Over time, major American movie reviewers have been widely favorable. The film holds an 89% "Certified Fresh" rating on Rotten Tomatoes based on 61 reviews with an average score of 8.3/10. The site's critical consensus reads: "With its iconic pairing of Paul Newman and Robert Redford, jaunty screenplay and Burt Bacharach score, Butch Cassidy and the Sundance Kid has gone down as among the defining moments in late-'60s American cinema."[46]
The Writers Guild of America ranked the screenplay #11 on its list of 101 Greatest Screenplays ever written.[47]
In 2003, Butch Cassidy and the Sundance Kid was selected by The New York Times as one of The 1000 Best Movies Ever Made.[48] In 2008, British film publication Empire magazine ranked the film #32 on their list of The 500 Greatest Movies of All Time.[49]
The film inspired the television series Alias Smith and Jones, starring Pete Duel and Ben Murphy as outlaws trying to earn an amnesty.[50]
A parody titled "Botch Casually and the Somedunce Kid" was published in Mad. It was illustrated by Mort Drucker and written by Arnie Kogen in issue No. 136, July 1970.[51]

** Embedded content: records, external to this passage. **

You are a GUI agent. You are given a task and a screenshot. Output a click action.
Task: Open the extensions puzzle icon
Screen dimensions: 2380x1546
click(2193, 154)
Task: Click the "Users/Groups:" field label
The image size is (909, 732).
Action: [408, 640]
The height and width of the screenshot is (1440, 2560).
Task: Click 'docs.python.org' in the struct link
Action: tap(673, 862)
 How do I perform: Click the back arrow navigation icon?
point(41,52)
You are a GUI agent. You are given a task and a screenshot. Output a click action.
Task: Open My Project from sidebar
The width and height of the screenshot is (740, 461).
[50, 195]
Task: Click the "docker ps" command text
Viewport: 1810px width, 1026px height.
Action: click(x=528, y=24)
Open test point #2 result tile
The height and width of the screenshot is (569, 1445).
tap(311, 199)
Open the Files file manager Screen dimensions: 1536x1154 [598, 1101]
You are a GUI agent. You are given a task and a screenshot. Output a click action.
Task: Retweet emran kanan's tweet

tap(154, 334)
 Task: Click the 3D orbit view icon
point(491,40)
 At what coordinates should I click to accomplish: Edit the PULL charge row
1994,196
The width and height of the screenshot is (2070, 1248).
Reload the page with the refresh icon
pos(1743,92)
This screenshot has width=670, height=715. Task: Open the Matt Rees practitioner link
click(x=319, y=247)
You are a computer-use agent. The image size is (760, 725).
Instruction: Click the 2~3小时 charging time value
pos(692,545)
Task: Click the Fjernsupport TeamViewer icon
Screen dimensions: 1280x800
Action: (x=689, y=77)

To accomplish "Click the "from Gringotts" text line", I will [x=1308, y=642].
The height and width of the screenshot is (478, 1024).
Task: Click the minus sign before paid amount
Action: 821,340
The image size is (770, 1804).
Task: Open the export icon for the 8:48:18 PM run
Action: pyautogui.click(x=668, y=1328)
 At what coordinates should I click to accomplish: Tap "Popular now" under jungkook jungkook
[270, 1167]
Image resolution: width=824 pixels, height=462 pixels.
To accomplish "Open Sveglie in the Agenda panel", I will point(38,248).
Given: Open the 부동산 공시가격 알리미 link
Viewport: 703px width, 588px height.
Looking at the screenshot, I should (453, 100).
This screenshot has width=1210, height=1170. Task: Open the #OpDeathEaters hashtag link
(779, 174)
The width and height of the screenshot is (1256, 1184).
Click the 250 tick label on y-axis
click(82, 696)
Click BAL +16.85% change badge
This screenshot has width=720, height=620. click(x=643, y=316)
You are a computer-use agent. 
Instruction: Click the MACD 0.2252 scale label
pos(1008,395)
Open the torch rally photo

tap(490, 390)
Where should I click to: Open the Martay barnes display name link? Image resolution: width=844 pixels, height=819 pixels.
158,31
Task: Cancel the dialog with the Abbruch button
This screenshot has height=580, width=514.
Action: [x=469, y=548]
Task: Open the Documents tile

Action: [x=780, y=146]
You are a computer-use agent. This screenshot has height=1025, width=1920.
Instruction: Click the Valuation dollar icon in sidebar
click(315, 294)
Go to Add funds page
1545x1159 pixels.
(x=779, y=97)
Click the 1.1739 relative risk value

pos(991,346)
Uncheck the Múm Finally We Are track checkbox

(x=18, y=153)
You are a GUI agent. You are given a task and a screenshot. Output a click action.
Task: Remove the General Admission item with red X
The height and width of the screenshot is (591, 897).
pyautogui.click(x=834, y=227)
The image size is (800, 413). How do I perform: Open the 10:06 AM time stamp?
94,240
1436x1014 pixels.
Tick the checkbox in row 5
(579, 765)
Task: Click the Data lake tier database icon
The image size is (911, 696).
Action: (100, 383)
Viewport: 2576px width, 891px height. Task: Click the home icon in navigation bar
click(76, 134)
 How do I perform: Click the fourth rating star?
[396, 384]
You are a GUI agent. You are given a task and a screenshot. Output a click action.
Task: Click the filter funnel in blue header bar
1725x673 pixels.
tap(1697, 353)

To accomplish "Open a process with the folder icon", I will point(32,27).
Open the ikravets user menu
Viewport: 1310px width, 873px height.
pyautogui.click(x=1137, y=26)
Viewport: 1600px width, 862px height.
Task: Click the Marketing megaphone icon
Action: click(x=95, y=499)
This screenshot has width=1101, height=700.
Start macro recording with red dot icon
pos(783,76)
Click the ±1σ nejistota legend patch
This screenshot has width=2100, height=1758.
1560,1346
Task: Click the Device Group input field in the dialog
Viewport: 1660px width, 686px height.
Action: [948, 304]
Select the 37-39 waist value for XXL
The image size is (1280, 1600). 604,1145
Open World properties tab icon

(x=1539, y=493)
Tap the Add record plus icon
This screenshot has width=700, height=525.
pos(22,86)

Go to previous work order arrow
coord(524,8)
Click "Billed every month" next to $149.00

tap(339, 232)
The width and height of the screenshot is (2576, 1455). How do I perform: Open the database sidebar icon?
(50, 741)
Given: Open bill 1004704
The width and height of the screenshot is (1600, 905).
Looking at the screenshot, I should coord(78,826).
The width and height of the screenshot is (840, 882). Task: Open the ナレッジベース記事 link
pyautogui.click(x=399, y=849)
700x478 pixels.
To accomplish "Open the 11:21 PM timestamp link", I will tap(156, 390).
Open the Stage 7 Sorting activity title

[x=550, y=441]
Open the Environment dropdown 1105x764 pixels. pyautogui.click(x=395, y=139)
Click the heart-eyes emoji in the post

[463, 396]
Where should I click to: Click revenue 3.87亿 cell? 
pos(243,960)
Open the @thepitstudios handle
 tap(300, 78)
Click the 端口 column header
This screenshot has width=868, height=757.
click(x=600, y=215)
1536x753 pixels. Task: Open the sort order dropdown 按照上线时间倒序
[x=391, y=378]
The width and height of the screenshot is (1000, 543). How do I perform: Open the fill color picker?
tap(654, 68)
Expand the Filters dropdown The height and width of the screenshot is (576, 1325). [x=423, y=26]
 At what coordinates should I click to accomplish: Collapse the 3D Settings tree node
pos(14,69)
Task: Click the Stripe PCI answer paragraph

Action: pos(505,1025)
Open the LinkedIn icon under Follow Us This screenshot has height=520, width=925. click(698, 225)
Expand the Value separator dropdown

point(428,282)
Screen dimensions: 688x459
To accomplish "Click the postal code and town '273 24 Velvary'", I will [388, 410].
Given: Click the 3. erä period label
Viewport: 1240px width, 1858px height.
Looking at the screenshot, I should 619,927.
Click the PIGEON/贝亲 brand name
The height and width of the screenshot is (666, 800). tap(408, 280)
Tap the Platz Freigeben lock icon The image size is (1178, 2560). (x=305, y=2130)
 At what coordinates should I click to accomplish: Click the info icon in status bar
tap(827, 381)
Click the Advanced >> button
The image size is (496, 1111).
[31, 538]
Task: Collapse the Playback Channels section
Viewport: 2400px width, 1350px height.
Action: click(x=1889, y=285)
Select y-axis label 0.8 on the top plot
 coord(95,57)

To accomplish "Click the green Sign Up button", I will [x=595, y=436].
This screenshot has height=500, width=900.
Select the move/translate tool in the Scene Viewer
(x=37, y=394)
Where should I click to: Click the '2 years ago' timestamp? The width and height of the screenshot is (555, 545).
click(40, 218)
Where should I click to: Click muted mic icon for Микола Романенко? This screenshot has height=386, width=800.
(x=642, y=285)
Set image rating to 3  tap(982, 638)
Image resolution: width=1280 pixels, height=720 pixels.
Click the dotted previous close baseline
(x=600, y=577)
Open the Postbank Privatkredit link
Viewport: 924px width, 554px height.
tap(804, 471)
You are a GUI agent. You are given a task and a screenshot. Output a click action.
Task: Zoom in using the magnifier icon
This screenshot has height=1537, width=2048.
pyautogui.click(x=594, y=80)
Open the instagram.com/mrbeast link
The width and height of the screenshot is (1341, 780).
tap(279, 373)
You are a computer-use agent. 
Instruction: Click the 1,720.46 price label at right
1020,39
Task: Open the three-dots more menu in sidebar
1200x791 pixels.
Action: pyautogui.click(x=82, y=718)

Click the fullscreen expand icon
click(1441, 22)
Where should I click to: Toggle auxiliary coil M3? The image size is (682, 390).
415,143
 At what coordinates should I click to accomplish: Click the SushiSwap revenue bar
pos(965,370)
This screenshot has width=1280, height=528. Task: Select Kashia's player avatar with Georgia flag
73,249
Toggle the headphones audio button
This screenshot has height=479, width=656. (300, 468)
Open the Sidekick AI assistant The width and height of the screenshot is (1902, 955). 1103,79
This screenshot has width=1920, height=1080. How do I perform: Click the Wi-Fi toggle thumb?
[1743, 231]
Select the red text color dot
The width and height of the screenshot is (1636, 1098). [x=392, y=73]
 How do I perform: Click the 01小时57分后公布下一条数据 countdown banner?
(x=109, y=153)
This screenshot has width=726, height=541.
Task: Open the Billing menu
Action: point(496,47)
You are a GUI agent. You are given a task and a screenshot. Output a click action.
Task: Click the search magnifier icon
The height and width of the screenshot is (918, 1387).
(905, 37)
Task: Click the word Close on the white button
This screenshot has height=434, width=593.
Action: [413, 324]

Also in 1976, a made-for-television sequel to the film was released. Wanted: The Sundance Woman more heavily features Katharine Ross as Etta Place.[52]
In 1979, Butch and Sundance: The Early Days, a prequel, was released starring Tom Berenger as Butch Cassidy and William Katt as the Sundance Kid. It was directed by Richard Lester and written by Allan Burns. William Goldman, the writer of the original film, was an executive producer. Jeff Corey was the only actor to appear in the original and the prequel.[citation needed]
In September 2022, Amazon Studios announced a television adaptation of the film, starring Regé-Jean Page and Glen Powell. Joe and Anthony Russo will be executive producers under their AGBO production banner.[53][54]